> What needs to be done
Return the lines below that contain "history".
+ + + + +
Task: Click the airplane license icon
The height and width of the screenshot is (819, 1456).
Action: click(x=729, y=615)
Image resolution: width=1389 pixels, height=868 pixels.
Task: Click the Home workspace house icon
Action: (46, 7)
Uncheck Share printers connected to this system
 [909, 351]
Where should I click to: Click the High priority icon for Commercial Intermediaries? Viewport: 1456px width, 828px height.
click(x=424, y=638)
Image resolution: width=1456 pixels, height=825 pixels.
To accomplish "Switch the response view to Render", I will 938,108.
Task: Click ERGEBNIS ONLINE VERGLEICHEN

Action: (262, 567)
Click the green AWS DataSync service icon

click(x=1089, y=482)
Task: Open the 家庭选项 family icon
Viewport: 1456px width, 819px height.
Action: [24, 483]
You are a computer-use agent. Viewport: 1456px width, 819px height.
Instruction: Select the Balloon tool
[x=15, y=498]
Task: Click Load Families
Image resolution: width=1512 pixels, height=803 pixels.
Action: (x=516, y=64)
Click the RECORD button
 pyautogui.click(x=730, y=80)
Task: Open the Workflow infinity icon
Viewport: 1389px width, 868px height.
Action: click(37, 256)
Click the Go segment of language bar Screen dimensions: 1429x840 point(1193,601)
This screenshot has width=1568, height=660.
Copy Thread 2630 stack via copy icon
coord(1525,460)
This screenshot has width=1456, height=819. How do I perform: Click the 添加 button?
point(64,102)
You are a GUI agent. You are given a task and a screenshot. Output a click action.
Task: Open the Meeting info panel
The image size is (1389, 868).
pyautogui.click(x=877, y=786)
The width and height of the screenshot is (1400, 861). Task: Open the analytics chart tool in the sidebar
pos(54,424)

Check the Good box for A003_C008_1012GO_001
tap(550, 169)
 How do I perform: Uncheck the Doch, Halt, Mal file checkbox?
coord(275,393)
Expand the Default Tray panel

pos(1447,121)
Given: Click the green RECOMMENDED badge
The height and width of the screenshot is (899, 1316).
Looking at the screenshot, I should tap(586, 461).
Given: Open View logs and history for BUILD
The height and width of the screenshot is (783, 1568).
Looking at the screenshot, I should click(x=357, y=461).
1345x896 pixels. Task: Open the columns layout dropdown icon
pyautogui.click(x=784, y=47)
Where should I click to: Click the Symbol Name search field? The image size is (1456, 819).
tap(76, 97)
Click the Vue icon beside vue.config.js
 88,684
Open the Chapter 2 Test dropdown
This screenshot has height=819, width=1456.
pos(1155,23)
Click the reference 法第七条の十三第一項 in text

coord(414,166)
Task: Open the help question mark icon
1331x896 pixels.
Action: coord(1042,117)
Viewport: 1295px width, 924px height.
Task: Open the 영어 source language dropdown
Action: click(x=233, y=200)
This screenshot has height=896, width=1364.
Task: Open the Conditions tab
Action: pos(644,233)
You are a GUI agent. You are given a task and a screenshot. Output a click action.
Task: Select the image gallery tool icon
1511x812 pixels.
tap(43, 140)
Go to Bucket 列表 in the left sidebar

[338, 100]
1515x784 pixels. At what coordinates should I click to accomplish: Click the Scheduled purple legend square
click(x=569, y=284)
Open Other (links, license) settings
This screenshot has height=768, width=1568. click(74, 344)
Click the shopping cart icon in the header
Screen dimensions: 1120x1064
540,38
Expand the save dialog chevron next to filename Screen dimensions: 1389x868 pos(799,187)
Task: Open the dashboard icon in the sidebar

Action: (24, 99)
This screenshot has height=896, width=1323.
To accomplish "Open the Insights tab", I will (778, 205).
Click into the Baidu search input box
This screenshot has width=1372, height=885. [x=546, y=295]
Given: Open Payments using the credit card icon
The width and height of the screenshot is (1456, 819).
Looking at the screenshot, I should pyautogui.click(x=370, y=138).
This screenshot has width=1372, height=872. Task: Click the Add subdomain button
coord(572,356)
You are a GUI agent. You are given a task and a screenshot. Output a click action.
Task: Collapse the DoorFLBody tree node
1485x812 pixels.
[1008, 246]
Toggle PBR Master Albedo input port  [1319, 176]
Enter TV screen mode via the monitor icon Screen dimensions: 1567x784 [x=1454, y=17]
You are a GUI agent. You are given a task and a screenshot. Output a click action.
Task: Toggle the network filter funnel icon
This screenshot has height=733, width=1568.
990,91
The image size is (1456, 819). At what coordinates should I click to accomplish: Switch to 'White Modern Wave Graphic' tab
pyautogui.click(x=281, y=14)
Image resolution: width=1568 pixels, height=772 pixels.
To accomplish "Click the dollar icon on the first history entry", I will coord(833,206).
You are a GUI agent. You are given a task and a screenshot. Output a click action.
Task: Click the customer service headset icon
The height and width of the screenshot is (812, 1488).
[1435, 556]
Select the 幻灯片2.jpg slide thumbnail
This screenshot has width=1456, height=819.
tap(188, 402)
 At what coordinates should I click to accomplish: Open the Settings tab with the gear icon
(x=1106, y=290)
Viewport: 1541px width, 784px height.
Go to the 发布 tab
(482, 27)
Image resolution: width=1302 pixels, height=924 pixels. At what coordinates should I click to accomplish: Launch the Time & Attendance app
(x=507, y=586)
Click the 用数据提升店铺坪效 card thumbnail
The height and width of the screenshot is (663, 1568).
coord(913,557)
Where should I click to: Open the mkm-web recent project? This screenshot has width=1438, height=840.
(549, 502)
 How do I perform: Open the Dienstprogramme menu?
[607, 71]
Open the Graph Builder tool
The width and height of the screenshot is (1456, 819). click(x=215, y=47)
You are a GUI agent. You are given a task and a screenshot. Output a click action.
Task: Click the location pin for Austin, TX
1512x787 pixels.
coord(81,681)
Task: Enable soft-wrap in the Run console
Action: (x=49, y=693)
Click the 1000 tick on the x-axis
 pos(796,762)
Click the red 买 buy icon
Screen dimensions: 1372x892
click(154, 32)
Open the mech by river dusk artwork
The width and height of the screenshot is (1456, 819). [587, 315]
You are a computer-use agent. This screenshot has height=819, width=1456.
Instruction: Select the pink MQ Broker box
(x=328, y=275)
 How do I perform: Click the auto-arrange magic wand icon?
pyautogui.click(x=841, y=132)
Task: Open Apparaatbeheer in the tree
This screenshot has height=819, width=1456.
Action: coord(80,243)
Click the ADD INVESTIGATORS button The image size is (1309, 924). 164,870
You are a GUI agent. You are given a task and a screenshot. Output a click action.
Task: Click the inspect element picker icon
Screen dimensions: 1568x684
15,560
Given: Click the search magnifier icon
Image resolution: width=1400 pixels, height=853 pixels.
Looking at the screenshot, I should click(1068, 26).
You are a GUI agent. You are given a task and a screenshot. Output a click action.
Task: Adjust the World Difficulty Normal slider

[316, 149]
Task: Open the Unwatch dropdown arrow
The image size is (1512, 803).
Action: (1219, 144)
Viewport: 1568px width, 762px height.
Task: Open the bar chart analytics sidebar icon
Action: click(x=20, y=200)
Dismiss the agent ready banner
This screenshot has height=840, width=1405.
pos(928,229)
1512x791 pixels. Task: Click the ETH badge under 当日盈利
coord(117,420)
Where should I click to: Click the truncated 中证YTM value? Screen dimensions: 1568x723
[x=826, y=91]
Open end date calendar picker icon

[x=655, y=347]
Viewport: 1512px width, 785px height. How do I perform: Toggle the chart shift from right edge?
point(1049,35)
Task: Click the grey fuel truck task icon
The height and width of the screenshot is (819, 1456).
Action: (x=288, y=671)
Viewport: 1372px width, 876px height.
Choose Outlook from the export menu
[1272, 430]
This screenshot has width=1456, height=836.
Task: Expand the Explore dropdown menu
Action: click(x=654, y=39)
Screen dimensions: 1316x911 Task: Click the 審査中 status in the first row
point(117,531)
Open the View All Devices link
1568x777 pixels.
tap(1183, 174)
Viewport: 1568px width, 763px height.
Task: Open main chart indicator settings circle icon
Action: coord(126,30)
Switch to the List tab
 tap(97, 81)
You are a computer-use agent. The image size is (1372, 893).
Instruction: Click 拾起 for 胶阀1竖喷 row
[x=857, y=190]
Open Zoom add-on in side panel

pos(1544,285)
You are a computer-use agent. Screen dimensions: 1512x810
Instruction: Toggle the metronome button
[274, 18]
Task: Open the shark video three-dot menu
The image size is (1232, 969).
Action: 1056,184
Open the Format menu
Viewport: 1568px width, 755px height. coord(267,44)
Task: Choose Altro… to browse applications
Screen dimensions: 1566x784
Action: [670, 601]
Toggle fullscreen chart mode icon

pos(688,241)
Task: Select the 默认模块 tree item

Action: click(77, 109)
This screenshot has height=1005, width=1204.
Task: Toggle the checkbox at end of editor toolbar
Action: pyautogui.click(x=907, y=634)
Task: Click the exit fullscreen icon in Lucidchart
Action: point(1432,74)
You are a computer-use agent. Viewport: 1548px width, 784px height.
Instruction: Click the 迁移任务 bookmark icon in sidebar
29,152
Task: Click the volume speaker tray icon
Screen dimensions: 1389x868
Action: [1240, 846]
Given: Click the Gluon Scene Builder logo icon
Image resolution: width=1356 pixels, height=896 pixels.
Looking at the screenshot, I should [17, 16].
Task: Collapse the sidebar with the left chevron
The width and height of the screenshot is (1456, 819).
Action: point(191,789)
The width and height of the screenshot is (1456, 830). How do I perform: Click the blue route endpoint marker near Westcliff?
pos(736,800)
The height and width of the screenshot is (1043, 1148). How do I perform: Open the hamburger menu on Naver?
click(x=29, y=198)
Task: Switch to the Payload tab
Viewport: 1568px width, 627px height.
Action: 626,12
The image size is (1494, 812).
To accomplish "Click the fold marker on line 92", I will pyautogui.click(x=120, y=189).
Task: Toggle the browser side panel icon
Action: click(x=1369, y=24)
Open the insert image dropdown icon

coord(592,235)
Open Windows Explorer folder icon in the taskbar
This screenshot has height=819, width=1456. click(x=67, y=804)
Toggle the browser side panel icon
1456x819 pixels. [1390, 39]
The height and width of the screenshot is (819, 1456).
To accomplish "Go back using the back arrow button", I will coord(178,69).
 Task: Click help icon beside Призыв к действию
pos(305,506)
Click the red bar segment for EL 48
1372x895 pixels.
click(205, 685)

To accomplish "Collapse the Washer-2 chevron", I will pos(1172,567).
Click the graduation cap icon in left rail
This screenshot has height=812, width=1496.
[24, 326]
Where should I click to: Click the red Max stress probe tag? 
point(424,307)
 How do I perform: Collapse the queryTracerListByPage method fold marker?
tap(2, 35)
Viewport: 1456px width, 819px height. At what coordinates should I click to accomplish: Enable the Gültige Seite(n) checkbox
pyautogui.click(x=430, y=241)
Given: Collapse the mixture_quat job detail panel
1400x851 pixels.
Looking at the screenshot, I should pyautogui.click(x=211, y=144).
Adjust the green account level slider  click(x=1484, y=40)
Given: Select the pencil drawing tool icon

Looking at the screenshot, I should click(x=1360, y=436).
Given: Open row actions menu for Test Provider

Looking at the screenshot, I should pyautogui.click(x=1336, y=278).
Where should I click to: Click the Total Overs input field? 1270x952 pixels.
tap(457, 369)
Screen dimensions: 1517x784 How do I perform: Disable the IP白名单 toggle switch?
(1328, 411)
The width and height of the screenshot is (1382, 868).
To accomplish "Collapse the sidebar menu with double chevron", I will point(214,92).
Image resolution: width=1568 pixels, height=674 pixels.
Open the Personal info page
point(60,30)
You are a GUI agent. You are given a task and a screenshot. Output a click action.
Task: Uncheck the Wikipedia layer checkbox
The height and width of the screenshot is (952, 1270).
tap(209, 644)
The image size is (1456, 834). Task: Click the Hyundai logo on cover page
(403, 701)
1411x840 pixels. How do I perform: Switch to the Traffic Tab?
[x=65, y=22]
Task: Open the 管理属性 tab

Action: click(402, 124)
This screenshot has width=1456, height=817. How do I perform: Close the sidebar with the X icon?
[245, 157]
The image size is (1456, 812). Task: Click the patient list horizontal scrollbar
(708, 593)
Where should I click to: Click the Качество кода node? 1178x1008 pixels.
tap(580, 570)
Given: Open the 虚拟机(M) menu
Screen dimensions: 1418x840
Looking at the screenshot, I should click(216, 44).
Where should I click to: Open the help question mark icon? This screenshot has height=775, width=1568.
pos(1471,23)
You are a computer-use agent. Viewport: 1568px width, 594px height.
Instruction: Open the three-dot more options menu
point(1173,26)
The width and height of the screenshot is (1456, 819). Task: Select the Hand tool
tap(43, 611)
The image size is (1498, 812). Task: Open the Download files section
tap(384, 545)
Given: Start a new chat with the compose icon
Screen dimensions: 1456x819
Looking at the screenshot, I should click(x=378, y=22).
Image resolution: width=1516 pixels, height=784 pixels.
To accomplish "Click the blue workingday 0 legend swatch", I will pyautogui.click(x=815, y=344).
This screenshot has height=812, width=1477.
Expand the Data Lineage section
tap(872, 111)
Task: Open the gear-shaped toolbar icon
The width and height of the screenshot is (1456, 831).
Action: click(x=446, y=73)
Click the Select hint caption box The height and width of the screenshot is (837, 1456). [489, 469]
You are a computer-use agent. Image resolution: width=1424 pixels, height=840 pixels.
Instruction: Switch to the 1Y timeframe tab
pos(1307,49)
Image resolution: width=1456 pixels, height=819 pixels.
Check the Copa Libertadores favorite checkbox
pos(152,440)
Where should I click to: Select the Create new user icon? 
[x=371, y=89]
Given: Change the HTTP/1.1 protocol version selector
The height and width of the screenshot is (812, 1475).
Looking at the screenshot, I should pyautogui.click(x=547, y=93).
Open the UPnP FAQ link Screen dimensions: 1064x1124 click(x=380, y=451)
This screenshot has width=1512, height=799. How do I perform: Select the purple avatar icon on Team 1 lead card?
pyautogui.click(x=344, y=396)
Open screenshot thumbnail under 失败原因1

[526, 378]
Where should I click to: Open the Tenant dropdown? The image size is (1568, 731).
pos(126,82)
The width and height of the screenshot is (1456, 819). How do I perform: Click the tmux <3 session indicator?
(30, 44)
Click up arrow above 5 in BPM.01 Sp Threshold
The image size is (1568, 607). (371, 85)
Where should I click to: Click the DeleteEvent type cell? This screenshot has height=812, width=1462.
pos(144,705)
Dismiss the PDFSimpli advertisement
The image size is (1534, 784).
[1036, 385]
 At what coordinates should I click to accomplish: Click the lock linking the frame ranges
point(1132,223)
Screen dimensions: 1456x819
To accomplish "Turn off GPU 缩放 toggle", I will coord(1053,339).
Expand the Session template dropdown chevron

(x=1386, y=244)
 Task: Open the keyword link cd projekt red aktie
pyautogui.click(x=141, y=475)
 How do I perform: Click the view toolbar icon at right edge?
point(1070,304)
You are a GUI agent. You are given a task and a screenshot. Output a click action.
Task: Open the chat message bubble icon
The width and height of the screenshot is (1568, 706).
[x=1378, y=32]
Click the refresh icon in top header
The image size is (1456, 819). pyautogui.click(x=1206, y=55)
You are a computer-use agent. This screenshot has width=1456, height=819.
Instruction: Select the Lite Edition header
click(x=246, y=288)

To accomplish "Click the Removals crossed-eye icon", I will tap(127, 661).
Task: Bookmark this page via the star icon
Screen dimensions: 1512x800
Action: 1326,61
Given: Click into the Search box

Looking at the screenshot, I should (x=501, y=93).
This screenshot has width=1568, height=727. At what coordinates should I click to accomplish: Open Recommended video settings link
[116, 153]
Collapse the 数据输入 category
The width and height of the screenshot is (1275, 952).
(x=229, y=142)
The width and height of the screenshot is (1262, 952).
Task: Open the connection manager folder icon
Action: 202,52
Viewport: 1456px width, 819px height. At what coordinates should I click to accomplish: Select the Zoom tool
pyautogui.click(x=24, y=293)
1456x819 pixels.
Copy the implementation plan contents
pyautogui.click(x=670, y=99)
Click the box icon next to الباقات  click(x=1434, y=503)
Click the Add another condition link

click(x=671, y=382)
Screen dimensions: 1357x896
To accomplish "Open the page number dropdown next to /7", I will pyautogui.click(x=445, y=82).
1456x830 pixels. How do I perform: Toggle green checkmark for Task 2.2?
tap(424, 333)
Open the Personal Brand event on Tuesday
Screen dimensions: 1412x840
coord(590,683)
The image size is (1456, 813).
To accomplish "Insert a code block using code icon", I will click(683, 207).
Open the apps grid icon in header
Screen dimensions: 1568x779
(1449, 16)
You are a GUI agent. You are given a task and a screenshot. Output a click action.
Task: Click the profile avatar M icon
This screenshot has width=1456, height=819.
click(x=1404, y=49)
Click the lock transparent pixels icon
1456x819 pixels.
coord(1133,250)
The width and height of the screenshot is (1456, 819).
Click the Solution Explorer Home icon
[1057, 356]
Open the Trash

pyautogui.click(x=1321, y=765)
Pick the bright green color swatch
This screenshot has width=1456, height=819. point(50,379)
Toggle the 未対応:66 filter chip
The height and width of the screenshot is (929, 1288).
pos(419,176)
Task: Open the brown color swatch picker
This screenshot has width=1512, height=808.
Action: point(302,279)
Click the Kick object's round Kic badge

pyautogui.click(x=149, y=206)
+ + + + +
> The answer
Given: Open View logs and history for BUILD
To accomplish "Click the dollar icon on the first history entry", I will coord(833,206).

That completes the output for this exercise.